DESCRIPTION OF THE TASK:
With the line that contains "Identify the click" as the final line, return every line from the start of the data below exactly.

[RECORDS SHOWN Boundary: Start]

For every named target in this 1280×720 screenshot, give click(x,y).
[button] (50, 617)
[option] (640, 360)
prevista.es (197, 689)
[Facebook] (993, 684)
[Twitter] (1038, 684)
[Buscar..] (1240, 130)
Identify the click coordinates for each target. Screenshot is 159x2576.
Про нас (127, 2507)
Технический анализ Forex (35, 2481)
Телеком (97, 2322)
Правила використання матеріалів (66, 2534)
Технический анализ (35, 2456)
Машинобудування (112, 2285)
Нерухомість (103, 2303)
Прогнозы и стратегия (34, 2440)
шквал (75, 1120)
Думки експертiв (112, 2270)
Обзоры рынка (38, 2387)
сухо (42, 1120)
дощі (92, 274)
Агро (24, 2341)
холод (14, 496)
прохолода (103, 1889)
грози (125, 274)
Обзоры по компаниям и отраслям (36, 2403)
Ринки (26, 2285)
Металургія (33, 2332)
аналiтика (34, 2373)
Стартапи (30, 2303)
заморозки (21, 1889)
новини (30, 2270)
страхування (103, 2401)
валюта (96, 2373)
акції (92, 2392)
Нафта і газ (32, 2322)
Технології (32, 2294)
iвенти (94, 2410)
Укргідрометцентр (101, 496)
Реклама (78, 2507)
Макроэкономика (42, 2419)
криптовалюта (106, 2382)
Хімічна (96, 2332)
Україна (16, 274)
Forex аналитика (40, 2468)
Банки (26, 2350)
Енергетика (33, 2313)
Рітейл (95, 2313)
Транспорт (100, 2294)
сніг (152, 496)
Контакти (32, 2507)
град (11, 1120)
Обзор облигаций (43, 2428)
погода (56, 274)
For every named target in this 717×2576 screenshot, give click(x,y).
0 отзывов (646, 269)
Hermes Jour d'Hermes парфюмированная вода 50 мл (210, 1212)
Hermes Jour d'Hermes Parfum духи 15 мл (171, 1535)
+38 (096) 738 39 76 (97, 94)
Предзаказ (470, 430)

[RECORDS SHOWN Boundary: End]

RESULT OF THIS TASK:
For every named target in this 1280×720 screenshot, give click(x,y).
[button] (50, 617)
[option] (640, 360)
prevista.es (197, 689)
[Facebook] (993, 684)
[Twitter] (1038, 684)
[Buscar..] (1240, 130)
Identify the click coordinates for each target. Screenshot is 159x2576.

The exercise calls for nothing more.